Repeat the data below exactly, with every entry included.
BEGIN
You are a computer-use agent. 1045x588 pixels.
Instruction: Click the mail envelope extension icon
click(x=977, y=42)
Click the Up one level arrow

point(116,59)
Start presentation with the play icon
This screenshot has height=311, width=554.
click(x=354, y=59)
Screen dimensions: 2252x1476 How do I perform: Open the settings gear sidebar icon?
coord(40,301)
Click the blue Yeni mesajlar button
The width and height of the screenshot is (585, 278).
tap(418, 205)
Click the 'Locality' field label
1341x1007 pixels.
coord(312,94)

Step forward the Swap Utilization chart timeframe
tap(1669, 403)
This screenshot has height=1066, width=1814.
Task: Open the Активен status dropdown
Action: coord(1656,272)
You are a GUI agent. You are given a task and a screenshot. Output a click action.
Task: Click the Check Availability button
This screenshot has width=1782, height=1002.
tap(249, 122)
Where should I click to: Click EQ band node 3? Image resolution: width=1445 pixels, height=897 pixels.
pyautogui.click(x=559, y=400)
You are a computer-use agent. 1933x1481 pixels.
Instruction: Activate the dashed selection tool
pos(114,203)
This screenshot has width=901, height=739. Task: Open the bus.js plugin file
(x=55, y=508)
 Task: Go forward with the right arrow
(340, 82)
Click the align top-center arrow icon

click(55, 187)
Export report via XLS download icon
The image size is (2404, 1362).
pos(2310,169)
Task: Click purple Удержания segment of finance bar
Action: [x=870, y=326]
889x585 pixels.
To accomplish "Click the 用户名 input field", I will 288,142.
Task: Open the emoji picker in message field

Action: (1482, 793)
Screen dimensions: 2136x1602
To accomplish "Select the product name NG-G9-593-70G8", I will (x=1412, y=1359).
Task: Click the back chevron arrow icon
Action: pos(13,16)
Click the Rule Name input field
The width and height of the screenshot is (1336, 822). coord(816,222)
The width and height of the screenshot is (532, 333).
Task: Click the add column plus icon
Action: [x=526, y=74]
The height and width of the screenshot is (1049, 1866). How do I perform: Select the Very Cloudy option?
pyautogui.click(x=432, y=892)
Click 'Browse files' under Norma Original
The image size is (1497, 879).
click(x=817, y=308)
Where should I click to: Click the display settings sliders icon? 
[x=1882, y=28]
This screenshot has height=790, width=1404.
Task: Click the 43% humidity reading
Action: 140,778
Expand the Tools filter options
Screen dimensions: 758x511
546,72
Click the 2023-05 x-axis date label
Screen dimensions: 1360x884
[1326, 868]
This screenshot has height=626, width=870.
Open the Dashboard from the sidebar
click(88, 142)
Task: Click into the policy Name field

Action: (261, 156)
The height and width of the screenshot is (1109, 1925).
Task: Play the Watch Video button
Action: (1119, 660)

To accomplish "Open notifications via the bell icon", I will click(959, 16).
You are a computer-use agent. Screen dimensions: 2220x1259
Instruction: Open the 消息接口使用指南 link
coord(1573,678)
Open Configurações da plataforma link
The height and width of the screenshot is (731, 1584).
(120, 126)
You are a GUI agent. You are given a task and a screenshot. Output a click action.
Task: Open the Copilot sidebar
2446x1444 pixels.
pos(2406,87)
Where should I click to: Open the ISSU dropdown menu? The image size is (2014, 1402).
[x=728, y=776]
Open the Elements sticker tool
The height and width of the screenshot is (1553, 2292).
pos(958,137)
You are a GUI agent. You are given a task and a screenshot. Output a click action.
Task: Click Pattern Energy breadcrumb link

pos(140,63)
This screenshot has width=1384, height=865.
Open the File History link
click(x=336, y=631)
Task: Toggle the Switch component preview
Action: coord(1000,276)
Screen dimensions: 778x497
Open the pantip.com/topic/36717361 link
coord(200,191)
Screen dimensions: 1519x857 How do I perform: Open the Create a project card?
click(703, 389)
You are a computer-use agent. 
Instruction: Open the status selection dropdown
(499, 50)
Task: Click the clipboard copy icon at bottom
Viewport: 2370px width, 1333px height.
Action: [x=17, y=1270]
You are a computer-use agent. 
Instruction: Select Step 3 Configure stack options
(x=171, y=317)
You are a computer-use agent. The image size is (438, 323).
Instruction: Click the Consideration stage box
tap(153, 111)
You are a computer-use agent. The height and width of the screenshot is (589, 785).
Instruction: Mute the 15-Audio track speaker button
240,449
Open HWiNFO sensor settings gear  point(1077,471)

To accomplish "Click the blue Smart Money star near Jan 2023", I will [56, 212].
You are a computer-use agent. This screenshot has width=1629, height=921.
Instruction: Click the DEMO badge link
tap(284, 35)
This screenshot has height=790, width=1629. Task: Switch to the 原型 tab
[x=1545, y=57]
END
*Result for this task*.
You are a computer-use agent. 1045x588 pixels.
Instruction: Click the mail envelope extension icon
click(x=977, y=42)
Click the Up one level arrow

point(116,59)
Start presentation with the play icon
This screenshot has height=311, width=554.
click(x=354, y=59)
Screen dimensions: 2252x1476 How do I perform: Open the settings gear sidebar icon?
coord(40,301)
Click the blue Yeni mesajlar button
The width and height of the screenshot is (585, 278).
tap(418, 205)
Click the 'Locality' field label
1341x1007 pixels.
coord(312,94)

Step forward the Swap Utilization chart timeframe
tap(1669, 403)
This screenshot has height=1066, width=1814.
Task: Open the Активен status dropdown
Action: coord(1656,272)
You are a GUI agent. You are given a task and a screenshot. Output a click action.
Task: Click the Check Availability button
This screenshot has width=1782, height=1002.
tap(249, 122)
Where should I click to: Click EQ band node 3? Image resolution: width=1445 pixels, height=897 pixels.
pyautogui.click(x=559, y=400)
You are a computer-use agent. 1933x1481 pixels.
Instruction: Activate the dashed selection tool
pos(114,203)
This screenshot has width=901, height=739. Task: Open the bus.js plugin file
(x=55, y=508)
 Task: Go forward with the right arrow
(340, 82)
Click the align top-center arrow icon

click(55, 187)
Export report via XLS download icon
The image size is (2404, 1362).
pos(2310,169)
Task: Click purple Удержания segment of finance bar
Action: [x=870, y=326]
889x585 pixels.
To accomplish "Click the 用户名 input field", I will 288,142.
Task: Open the emoji picker in message field

Action: (1482, 793)
Screen dimensions: 2136x1602
To accomplish "Select the product name NG-G9-593-70G8", I will (x=1412, y=1359).
Task: Click the back chevron arrow icon
Action: pos(13,16)
Click the Rule Name input field
The width and height of the screenshot is (1336, 822). coord(816,222)
The width and height of the screenshot is (532, 333).
Task: Click the add column plus icon
Action: [x=526, y=74]
The height and width of the screenshot is (1049, 1866). How do I perform: Select the Very Cloudy option?
pyautogui.click(x=432, y=892)
Click 'Browse files' under Norma Original
The image size is (1497, 879).
click(x=817, y=308)
Where should I click to: Click the display settings sliders icon? 
[x=1882, y=28]
This screenshot has height=790, width=1404.
Task: Click the 43% humidity reading
Action: 140,778
Expand the Tools filter options
Screen dimensions: 758x511
546,72
Click the 2023-05 x-axis date label
Screen dimensions: 1360x884
[1326, 868]
This screenshot has height=626, width=870.
Open the Dashboard from the sidebar
click(88, 142)
Task: Click into the policy Name field

Action: (261, 156)
The height and width of the screenshot is (1109, 1925).
Task: Play the Watch Video button
Action: (1119, 660)

To accomplish "Open notifications via the bell icon", I will click(959, 16).
You are a computer-use agent. Screen dimensions: 2220x1259
Instruction: Open the 消息接口使用指南 link
coord(1573,678)
Open Configurações da plataforma link
The height and width of the screenshot is (731, 1584).
(120, 126)
You are a GUI agent. You are given a task and a screenshot. Output a click action.
Task: Open the Copilot sidebar
2446x1444 pixels.
pos(2406,87)
Where should I click to: Open the ISSU dropdown menu? The image size is (2014, 1402).
[x=728, y=776]
Open the Elements sticker tool
The height and width of the screenshot is (1553, 2292).
pos(958,137)
You are a GUI agent. You are given a task and a screenshot. Output a click action.
Task: Click Pattern Energy breadcrumb link

pos(140,63)
This screenshot has width=1384, height=865.
Open the File History link
click(x=336, y=631)
Task: Toggle the Switch component preview
Action: coord(1000,276)
Screen dimensions: 778x497
Open the pantip.com/topic/36717361 link
coord(200,191)
Screen dimensions: 1519x857 How do I perform: Open the Create a project card?
click(703, 389)
You are a computer-use agent. 
Instruction: Open the status selection dropdown
(499, 50)
Task: Click the clipboard copy icon at bottom
Viewport: 2370px width, 1333px height.
Action: [x=17, y=1270]
You are a computer-use agent. 
Instruction: Select Step 3 Configure stack options
(x=171, y=317)
You are a computer-use agent. The image size is (438, 323).
Instruction: Click the Consideration stage box
tap(153, 111)
You are a computer-use agent. The height and width of the screenshot is (589, 785).
Instruction: Mute the 15-Audio track speaker button
240,449
Open HWiNFO sensor settings gear  point(1077,471)

To accomplish "Click the blue Smart Money star near Jan 2023", I will [56, 212].
You are a computer-use agent. This screenshot has width=1629, height=921.
Instruction: Click the DEMO badge link
tap(284, 35)
This screenshot has height=790, width=1629. Task: Switch to the 原型 tab
[x=1545, y=57]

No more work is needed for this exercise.